This article originally appeared on Jan. 30, 2014, on RealMoney.com. To read more content like this plus see inside Jim Cramer's multimillion-dollar portfolio for FREE... Click Here NOW.
Almost two-thirds of the Dow Jones Industrial Average has now reported and I know that the venerable index has been clubbed of late, down 5% for the year. We have to ask if it deserves that level of punishment.
Frankly, I don't think it does.
Let's check the report cards so far, keeping in mind their potential for weakness from the emerging-market turmoil.
First, the As.
- JPMorgan Chase (JPM) reported among the best quarters of any of the financials, yet it has been pretty much in a straight line down since it announced its figures and, at one point, was down almost 10%. JPM has some Chinese exposure and, as part of a worldwide bank, it is always going to be impacted by emerging markets. But this is not Citigroup (C), which has made its bed in those peripheral countries.
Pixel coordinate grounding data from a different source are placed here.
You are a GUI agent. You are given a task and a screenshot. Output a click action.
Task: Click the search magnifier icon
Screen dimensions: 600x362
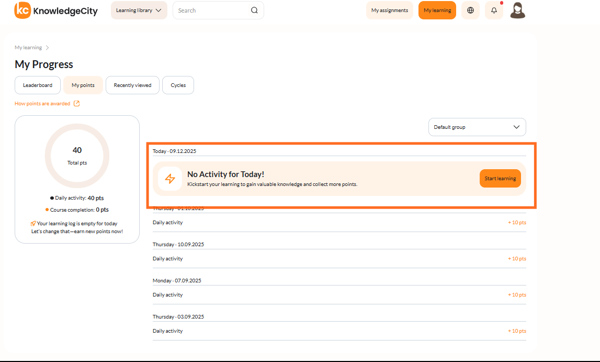coord(254,10)
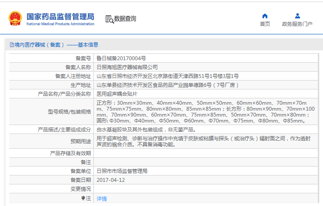Viewport: 323px width, 206px height.
Task: Open the 详情 link in the 注 row
Action: point(101,198)
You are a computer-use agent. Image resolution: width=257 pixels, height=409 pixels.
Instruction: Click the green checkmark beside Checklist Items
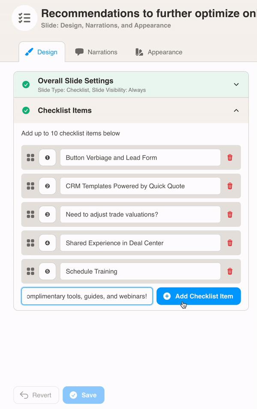click(26, 110)
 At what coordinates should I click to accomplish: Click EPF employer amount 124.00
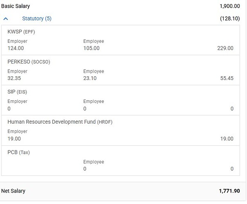click(x=16, y=48)
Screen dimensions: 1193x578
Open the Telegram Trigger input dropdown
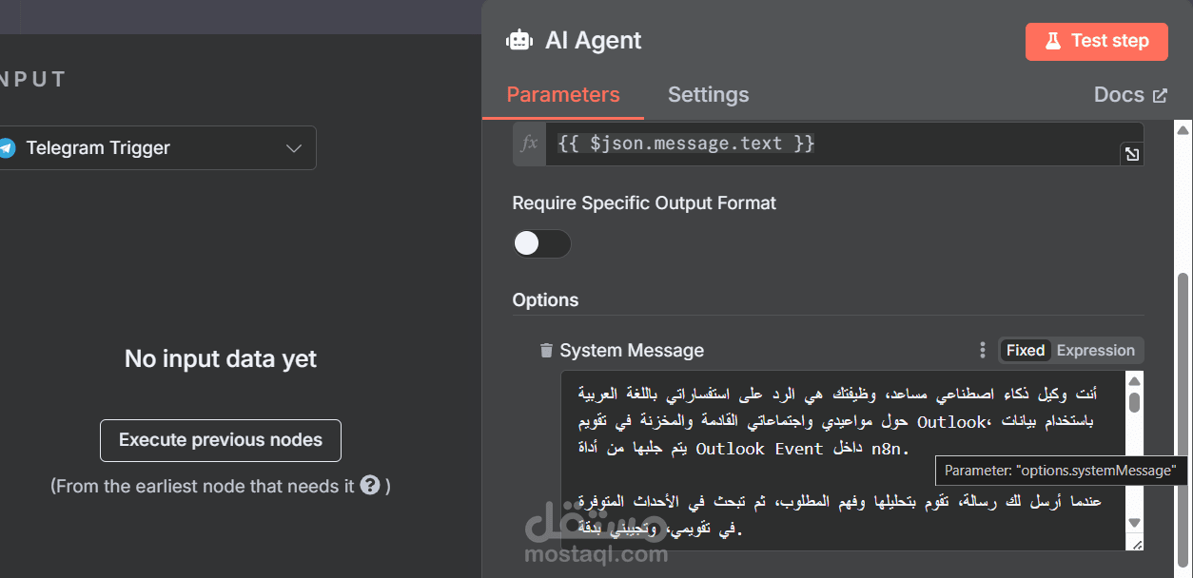[293, 148]
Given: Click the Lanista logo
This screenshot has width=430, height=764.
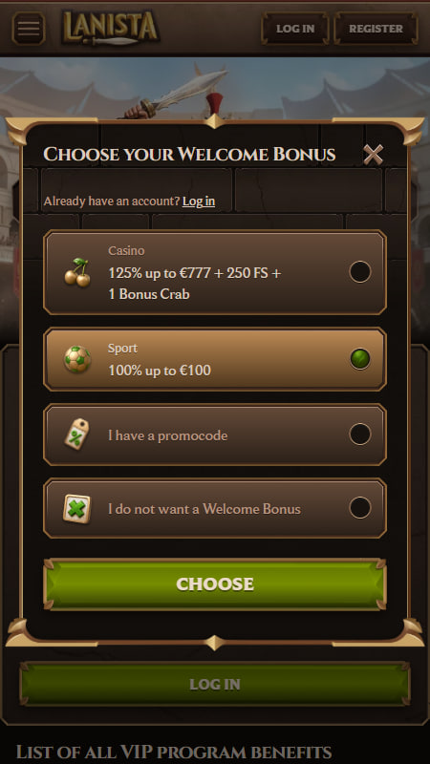Looking at the screenshot, I should (111, 28).
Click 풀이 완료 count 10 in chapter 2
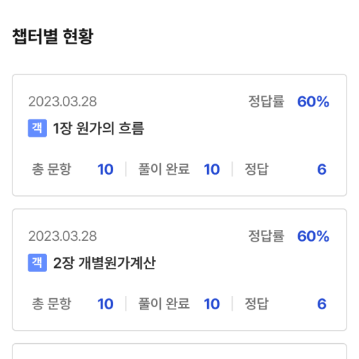Viewport: 359px width, 359px height. [x=212, y=304]
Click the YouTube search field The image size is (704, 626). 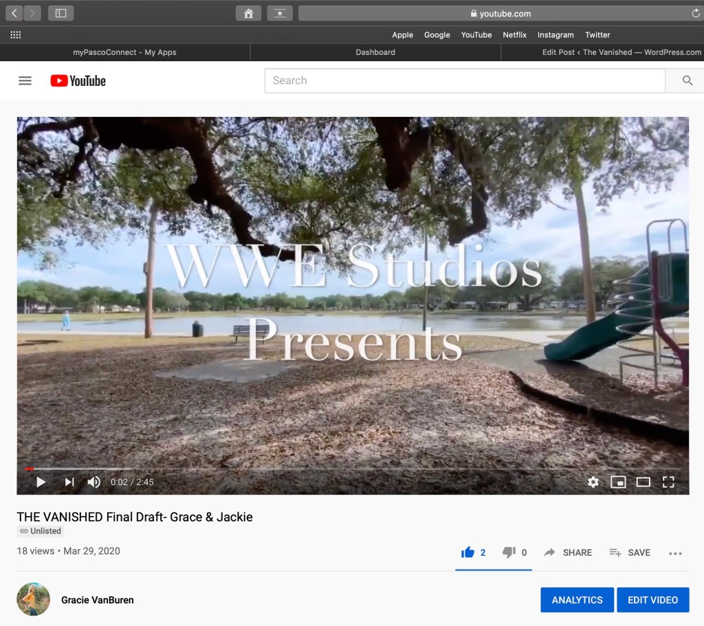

I think that JPM is a buy right here.
- American Express (AXP) had its finest quarter in years, balanced growth, expenses under control, reflecting strong individual travel and corporate travel, as well as nascent business formation. Yet it has sunk to $85 from $91, where it was before a fabulous quarter.
- DuPont (DD) looked real good and, frankly, I think that its re-shaping from commodity to proprietary is going along better than expected. Yet it briefly traded all the way down to $59, where it yielded 3% from $64, where it was before the quarter.
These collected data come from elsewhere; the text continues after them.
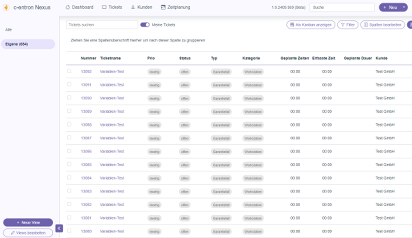
Task: Check the box for ticket 13092
Action: pyautogui.click(x=69, y=71)
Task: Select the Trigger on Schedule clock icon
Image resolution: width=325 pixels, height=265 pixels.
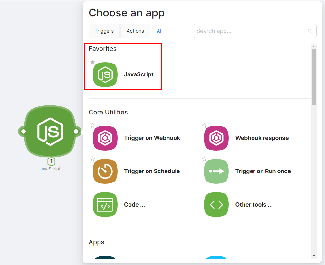Action: (105, 171)
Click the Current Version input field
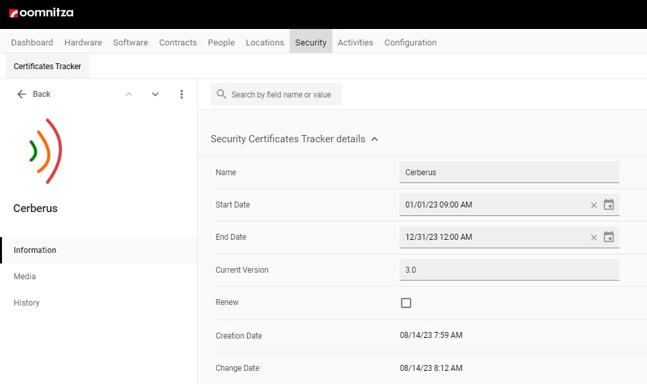This screenshot has width=647, height=384. click(x=509, y=269)
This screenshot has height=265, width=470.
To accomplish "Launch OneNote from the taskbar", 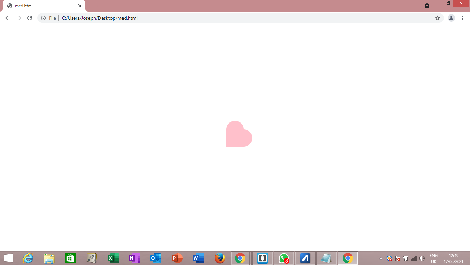I will tap(134, 258).
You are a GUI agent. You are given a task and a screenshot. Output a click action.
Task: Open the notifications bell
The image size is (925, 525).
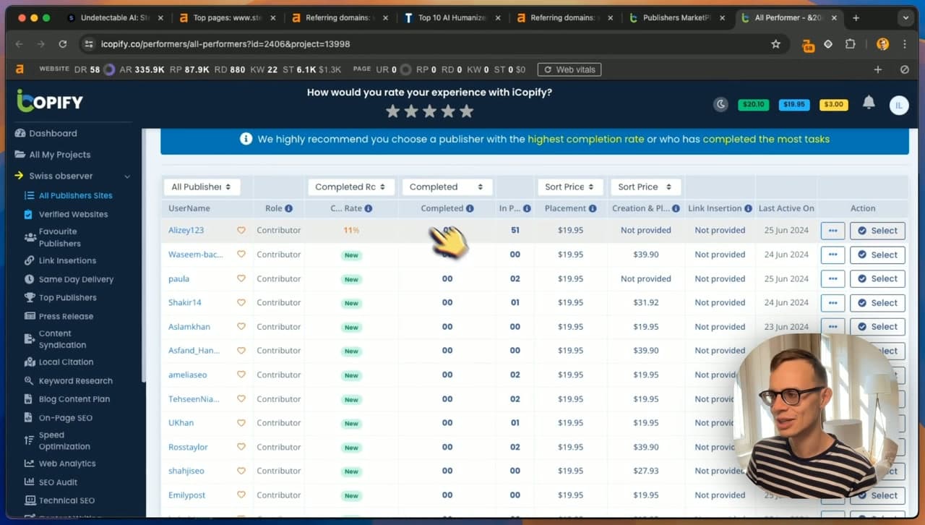(869, 103)
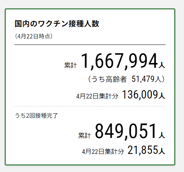Click the lower 4月22日集計分 label
The height and width of the screenshot is (172, 184).
click(103, 151)
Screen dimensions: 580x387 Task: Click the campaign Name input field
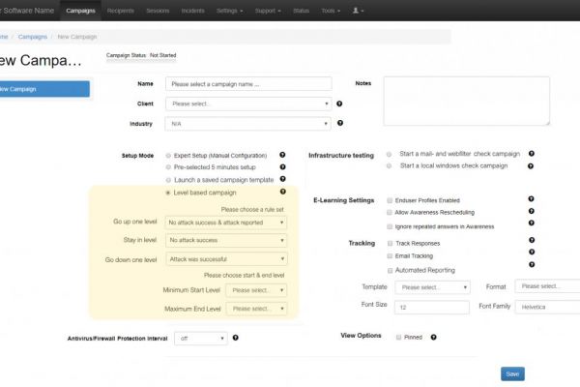click(x=248, y=84)
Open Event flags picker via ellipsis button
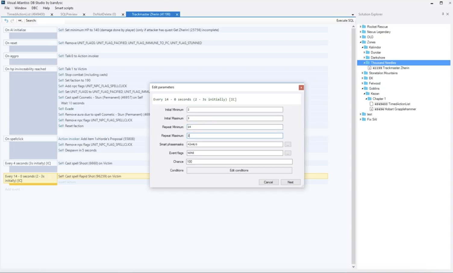Viewport: 453px width, 273px height. click(288, 153)
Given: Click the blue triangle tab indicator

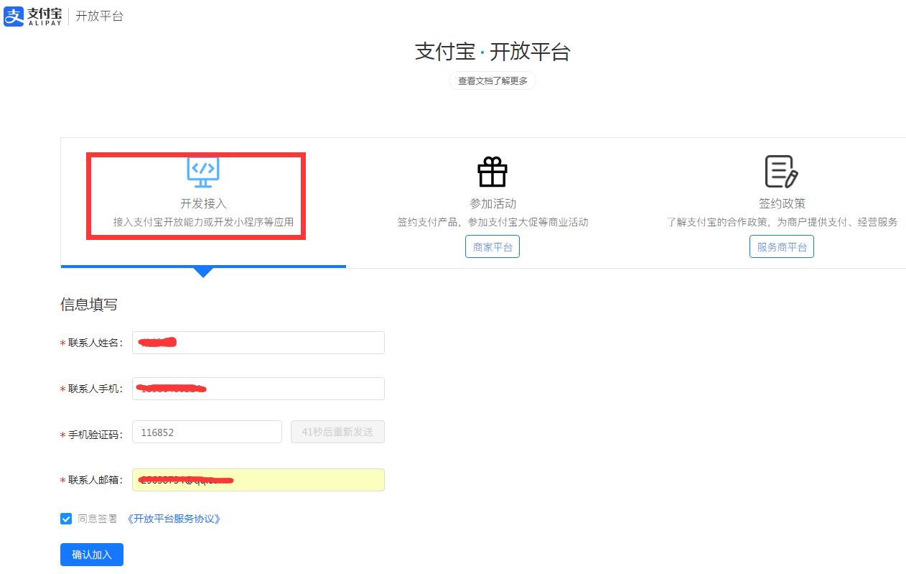Looking at the screenshot, I should (x=203, y=272).
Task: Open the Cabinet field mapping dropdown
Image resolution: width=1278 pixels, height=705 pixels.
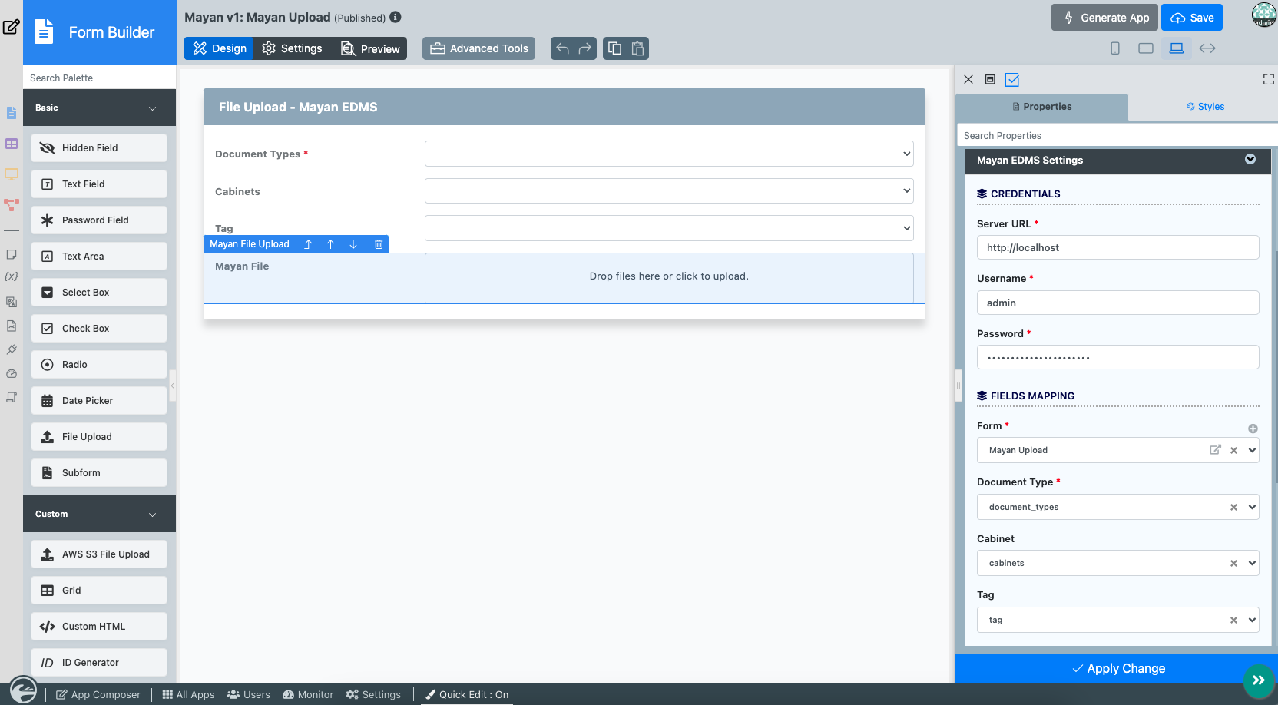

- Caterpillar (CAT) gave you a performance that looks like the beginning of a multi-year turn because it was done without strong China, chiefly on the back of a better-than-expected business in the United States and huge cost takeouts. That buyback is fabulous. The stock's been too strong to get hammered here, as everyone, including many shorts, want to get in, not get out. That's something highly unusual during the Doug Oberhelman reign.
5. What can I say about Microsoft (MSFT)other than we would never have wanted Steve Ballmer's head if the company kept delivering this kind of quarter, with fabulous execution across everything from Windows to Surface to Enterprise and Xbox, where it was the real winner, by far, of the new console wars. Why is this stock still hanging in the high 30s? I can make a case for $40.
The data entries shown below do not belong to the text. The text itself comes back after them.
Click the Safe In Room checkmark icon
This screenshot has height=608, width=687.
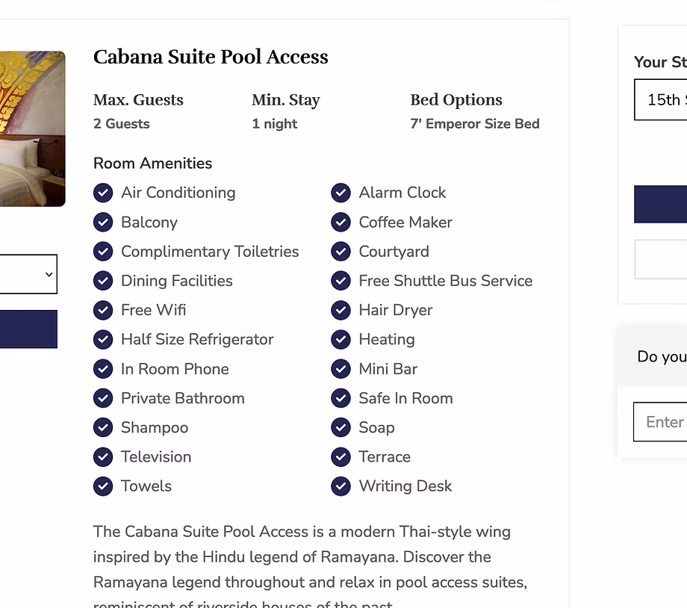pos(341,398)
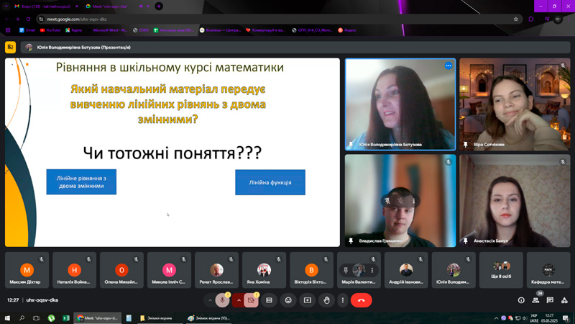The image size is (575, 324).
Task: Raise hand in the meeting
Action: 326,300
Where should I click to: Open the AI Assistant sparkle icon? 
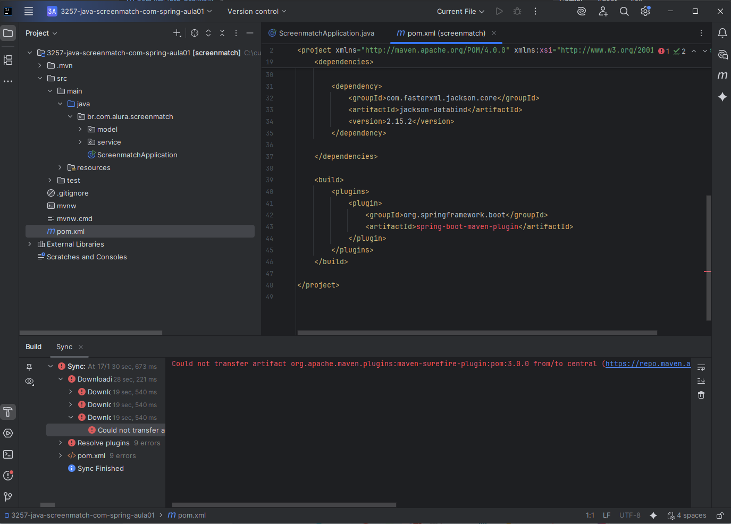[722, 97]
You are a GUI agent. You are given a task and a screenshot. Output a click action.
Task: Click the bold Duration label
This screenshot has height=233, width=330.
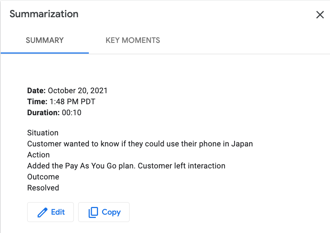43,113
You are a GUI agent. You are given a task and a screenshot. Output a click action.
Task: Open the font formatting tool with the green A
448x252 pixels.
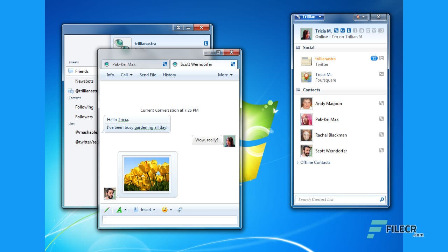click(120, 209)
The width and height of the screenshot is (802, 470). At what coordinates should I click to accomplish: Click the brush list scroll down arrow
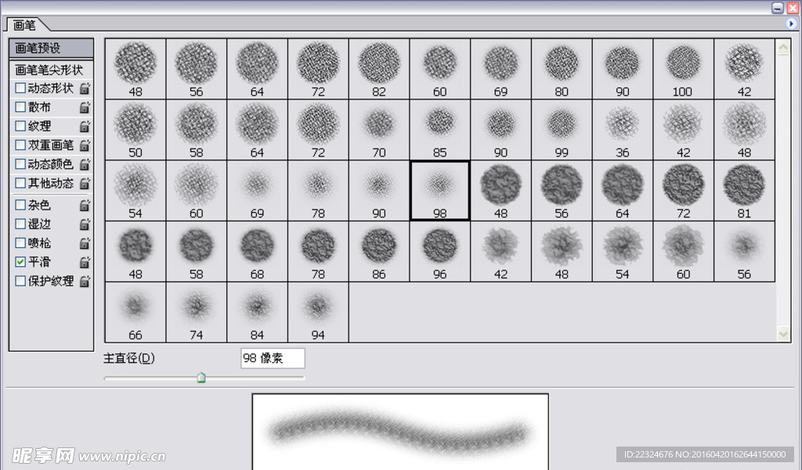pos(783,334)
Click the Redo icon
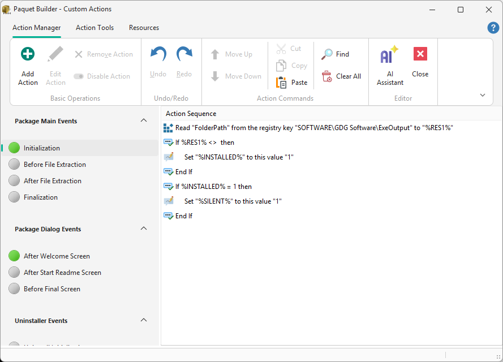 184,54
6. I am still reeling from how good United Technologies (UTX) was and how the business, like Honeywell (HON), got stronger and stronger as the quarter began. Untied Tech cited non-residential construction and aerospace as two industries that are gaining momentum and it singled out China as being particularly strong. The Chinese business is long cycle, long order and is gaining, thanks to Otis, not declining. Yet it had plummeted to $111 from $116, where buyers instantly emerged.
7. We have been waiting for a definitive turn in Procter & Gamble (PG) since A.G. Lafley came back and this was the quarter he did so. The organic growth, courtesy lots of new successful products, is kicking in. The emerging markets are gaining strength, even as the newfound weaker ones were actually addressed in a positive way. I can't believe that this stock has fallen to the high $70s and I wish our trust wasn't restricted because I want to do some buying.
8. Did you catch Pfizer (PFE)? Did you see that growth after the patent cliff? This company is managing it far better than anyone thought and even though sales were weaker, there is no denying that the company has a very strong pipe and might, with a 3.5% yield, be one of the big bargains in the Dow.
Now, how about the Bs?
9. I know Goldman Sachs (GS) got hammered after it reported and that some have decided that this is the company that is most hobbled by the changes in Washington. I think that's just poppycock. Goldman's delivering good numbers and is set to deliver greater ones with the return of mergers and acquisitions to a higher level. It is just suffering by comparison to many of the other financials, but down to $163 from $179? How much lower can we expect this one to be hammered?
10. I know the perception is that GE (GE) really blew the quarter. But if you went over it line by line, you would find that aerospace and oil and gas were very good and healthcare was okay. The company is in reposition mode and it has tons of orders globally. It is suffering from a perceived downturn in China, but the facts don't bear it out. Yet it fell more than 10% from its high, a serious overreaction.
11. Verizon (VZ)? It was just your typical good Verizon quarter. The company can't shoot the lights out because it is just a GDP play to some degree, but the closing of the Verizon Wireless deal will give it some pep. A 4.5% yield in a 2.6% 10-year world? I would rather own Verizon at $47.
12,. Johnson & Johnson (JNJ) didn't deliver what I was looking for on the bottom line as the margins just weren't exceptional. But the top line was exceptional and that's what I want from a drug company. Lots in the pipe, a big payoff from the diagnostics sale and yet down to $88 from $95. Way over-punished for its B grade.
13. Travelers (TRV) reported an exceptional quarter and is buying back a huge amount of stock. But it mentioned price competition and, even though I thought everyone in the world knew about that, it didn't matter and the stock's been clubbed beyond all reason, at one point down 10%! Egads! Come on.